Work instructions → Apart from the images, reproduce every record word for word.

Task data →
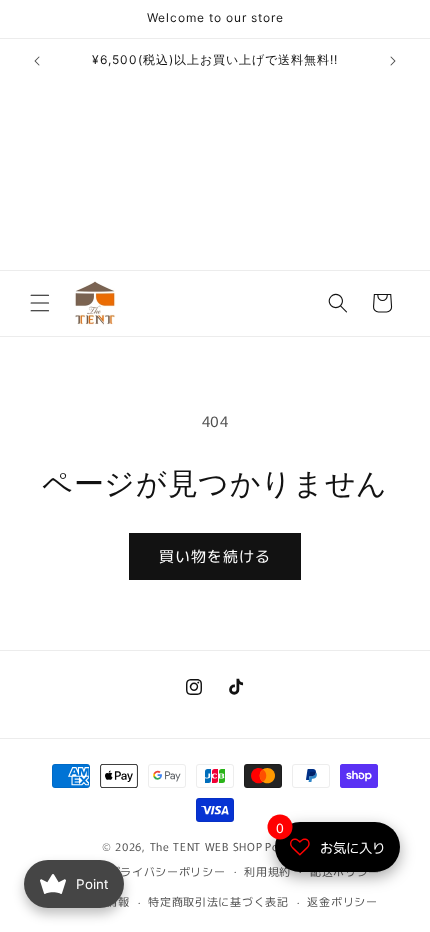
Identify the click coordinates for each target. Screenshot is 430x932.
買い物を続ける (215, 555)
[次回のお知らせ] (393, 61)
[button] (40, 303)
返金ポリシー (342, 901)
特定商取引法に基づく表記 (218, 901)
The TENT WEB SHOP (206, 846)
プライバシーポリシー (167, 871)
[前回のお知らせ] (37, 61)
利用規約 (267, 871)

Answer box →
Identify the click coordinates for each target. Screenshot is 430x932.
買い物を続ける (215, 555)
[次回のお知らせ] (393, 61)
[button] (40, 303)
返金ポリシー (342, 901)
特定商取引法に基づく表記 (218, 901)
The TENT WEB SHOP (206, 846)
プライバシーポリシー (167, 871)
[前回のお知らせ] (37, 61)
利用規約 (267, 871)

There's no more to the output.